Самойлов кончил гримировку и закурил сигару. Я на этот раз был недоволен его гримом. На нем был надет плешивый парик с заплетенной косичкой, лицо казалось много старше собственного, но все же это был Самойлов. Поговорив еще немного и осмеяв окончательно мои краски, особенно моих возлюбленных бледных интриганов, он пошел на сцену. Ожидая своего выхода, Самойлов был весел, оживлен, рассказывал анекдот за анекдотом и смешил всех до упаду. Пришла очередь Растаковского представляться Хлестакову. Помощник режиссера сказал: «Пожалуйте, Василий Васильевич!» Невольно я на мгновение перевел глаза с Самойлова на говорившего, и за это время с Самойловым произошла перемена, поразившая всех присутствующих. Он как-то съежился, стал меньше ростом… Перед нами стоял дряхлый-дряхлый старик с провалившимся ртом и бессильно опустившейся челюстью; грудь ввалилась, старческий животик сильно выпятился вперед; глаза потухли, словно подернулись налетом, какой бывает у очень старых, полуослепших собак. Эта развалина, шаркая ногами в огромных ботфортах, прикрывая рукой в аляповатой перчатке свои глаза, прошла мимо меня в отворенные двери на сцену. Эффект был удивительный и, вероятно, устроенный Самойловым не без намерения поразить нас.

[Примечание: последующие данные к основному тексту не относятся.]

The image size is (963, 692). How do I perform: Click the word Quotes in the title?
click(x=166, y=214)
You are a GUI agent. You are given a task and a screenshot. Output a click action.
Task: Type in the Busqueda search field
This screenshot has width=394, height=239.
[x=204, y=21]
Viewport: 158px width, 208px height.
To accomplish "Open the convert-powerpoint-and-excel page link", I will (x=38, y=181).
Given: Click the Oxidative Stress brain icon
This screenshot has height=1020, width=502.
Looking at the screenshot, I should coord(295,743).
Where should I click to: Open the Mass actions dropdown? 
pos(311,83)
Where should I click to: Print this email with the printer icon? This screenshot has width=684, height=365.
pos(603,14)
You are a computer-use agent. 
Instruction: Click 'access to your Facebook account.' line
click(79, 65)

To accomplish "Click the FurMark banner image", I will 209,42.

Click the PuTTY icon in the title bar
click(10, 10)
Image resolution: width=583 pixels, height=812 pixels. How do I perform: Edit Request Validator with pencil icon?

Целый месяц гостил Самойлов в Одессе и сыграл спектаклей двадцать, если не больше. Были гримировки поистине изумительные, но никогда за все это время он не употреблял ничего, кроме вышеупомянутых средств.

Покойный Сергей Васильевич Шумский тоже был замечательным гримером. Его грим был всегда типичен, правдив и оригинален. И у него все разнообразие заключалось в париках и наклейках, а лицо оставалось чистым от красок. Но Самойлов часто был неузнаваем, тогда как Шумского всегда можно было узнать с первого взгляда. Это не потому, что Самойлов был даровитее Шумского, — нет, по моему мнению, талант Шумского был и глубже, и сильнее блестящего, но внешнего таланта Самойлова. Причина этого крылась в необычайных глазах — этого главного и почти единственного выразителя огромного таланта Шумского. Эти изумительной красоты глаза обладали беспримерной выразительностью. Природа, лишив его всех необходимых для актера внешних качеств и, словно сознавая свою вину, удесятерила силу самых выразительных глаз и наградила таковыми Шумского. Глаза заменяли Шумскому все: красоту лица и фигуры, силу и приятность голоса и даже ясность произношения. Никому кроме обладателя таковых глаз публика не простила бы этого глухого шепелявого выговора. При появлении Шумского на сцену зритель, помимо воли, подпадал под власть его магнетических глаз и прощал и даже забывал о всех его недостатках. Мне лично Шумский игрой своих глаз часто мешал: бывало, засмотришься на него и забудешь о том, что надо делать самому. Потом я просто стал бояться его глаз на сцене. Часто он выговаривал мне за мою рассеянность и будто бы небрежное отношение к делу. Он не догадывался, что в этом виновны его дивные глаза, где так ярко отражался калейдоскоп чувств, переживаемых актером.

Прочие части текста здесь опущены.